The second largest man-made lake in the U.S., Lake Powell is without doubt the most scenic, stretching 186 miles across the red rock desert from Page, Arizona to Hite, Utah.
What makes Lake Powell so memorable is the contrast between the deep clear blue waters and the surrounding landscape—stark red sandstone rocks with little or no vegetation and innumerable steep remote side canyons. Spires, ridges, and buttes that once stood high above the Colorado River now form cliffs at the lakeside or are semi-submerged as small islands.
Lake Powell has become a major center for many leisure activities including fishing, swimming, water sports, houseboating, backcountry hiking, and four-wh
eel drive trips.
It began filling in 1963 following the completion of a dam across the Colorado River near the south end of Glen Canyon, and was not completely full until 1980. In 1972 Lake Powell and the surrounding countryside was incorporated into Glen Canyon National Recreation Area.
Access to Lake Powell and Glen Canyon by road is very limited. Activities are concentrated at the western edge, near Page, where various beaches, resorts, marinas, and campsites are found along the shoreline.
At the far northeast end of the lake there are basic services and a few tracks leading to the water at Hite, though decreasing water levels have left this village quite far from the shoreline.

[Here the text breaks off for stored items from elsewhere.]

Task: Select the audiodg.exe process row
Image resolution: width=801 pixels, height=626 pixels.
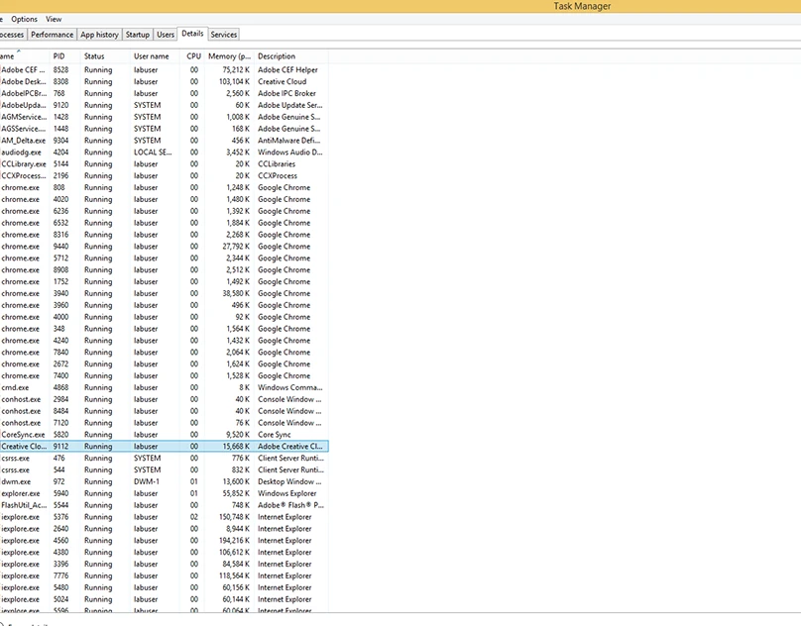Action: pyautogui.click(x=22, y=153)
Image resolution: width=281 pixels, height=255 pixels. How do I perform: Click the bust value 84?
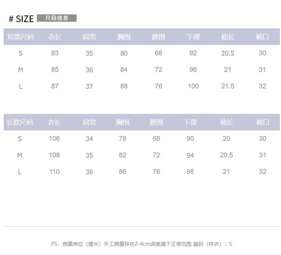[x=124, y=70]
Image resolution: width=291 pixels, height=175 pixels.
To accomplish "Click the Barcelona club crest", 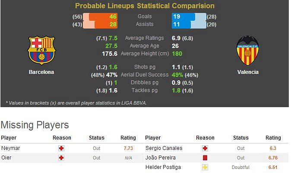I will 41,51.
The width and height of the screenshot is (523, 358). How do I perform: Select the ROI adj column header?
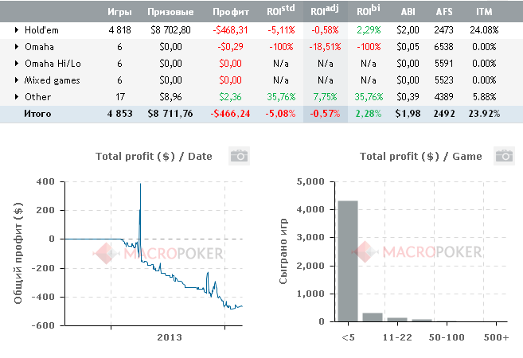coord(324,13)
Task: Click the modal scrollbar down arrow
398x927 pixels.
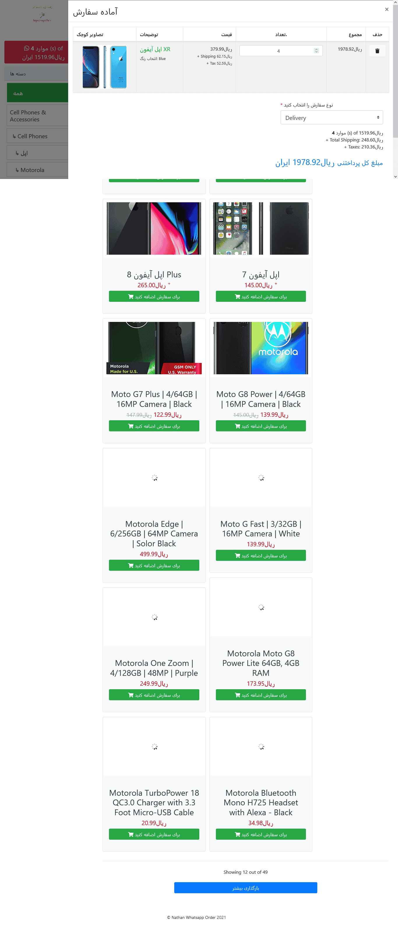Action: click(x=395, y=177)
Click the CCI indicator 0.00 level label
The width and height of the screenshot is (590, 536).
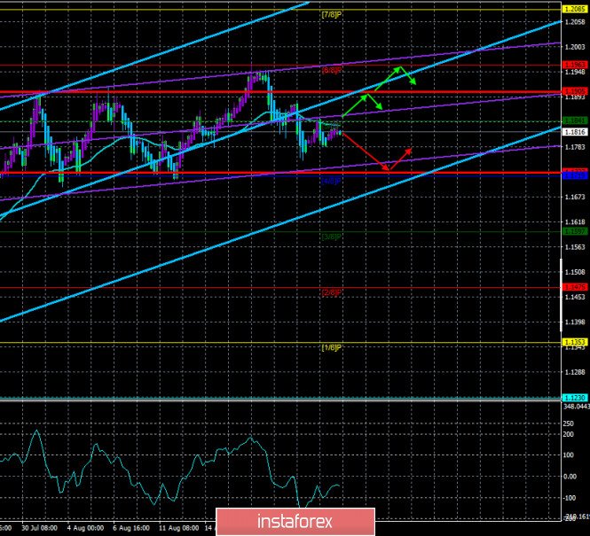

The only other paved approach roads are to the Bullfrog and Halls Crossing marinas two thirds of the way up the lake, which are opposite each other and linked by a car ferry.
Glen Canyon National Recreation Area is open year-round. The highest visitation is during the summer season.
Carl Hayden Visitor Center offers tours of the dam, exhibits, video shows, a relief map of the entire Glen Canyon area, restrooms, and a bookstore.
Bullfrog Visitor Center offers exhibits relating to geology and the human and natural history of Glen Canyon, pioneer artifacts, a life-size model of a slot canyon, bookstore, and restrooms.
Navajo Bridge Interpretive Center, near Lees Ferry, offers a bookstore, outdoor exhibits, and self guided walks across the historic Navajo Bridge.
Lake Powell is abundant with camping opportunities, whether you seek developed campsites with RV pads, putting a tent up on a secluded beach, or anchoring your boat in a quiet cove.
There is a National Park Service campground at Lees Ferry. Concessioner operated RV campgrounds are available in Wahweap, Bullfrog, and Halls Crossing. Primitive camping is available at the following vehicle accessible shore line areas: Lone Rock (Wahweap area), Stanton Creek, Bullfrog North and South (Bullfrog area), Hite, Dirty Devil, and Farley Canyon (Hite area). These sites have no facilities except for pit toilets.
Bullfrog Marina RV Park & Campground offers 20 pull-through sites and 4 back-in sites for RVs up to 50 feet in length. All sites have full hook-ups with 30-amp electric service.
Centrally located adjacent to Wahweap Marina near Page, Wahweap RV Park & Campground offers 139 full hook-up sites with 30/50 amp electric service and free Wi-Fi. With a stunning view of Wahweap Bay, sites accommodate RVs up to 45 feet in length. All campsites have charcoal grills and picnic tables. Only a short distance to boat launch ramps, swim beaches, boat tours, and small boat rentals. Our home base while exploring the National Recreation Area, we would return to this 5-star RV park in a heart-beat.
With 1.2 million acres of golden cliffs, lush hanging gardens, impossibly narrow slot canyons, and the brilliant blue of Lake Powell to visit, you may find yourself coming back again and again.
Your road is everything that a road ought to be…
And yet you will not stay in it half a mile, for the reason that little, seductive, mysterious roads are always branching out from it on either hand, and as these curve sharply also and hide what is beyond, you cannot resist the temptation to desert your own chosen road and explore them.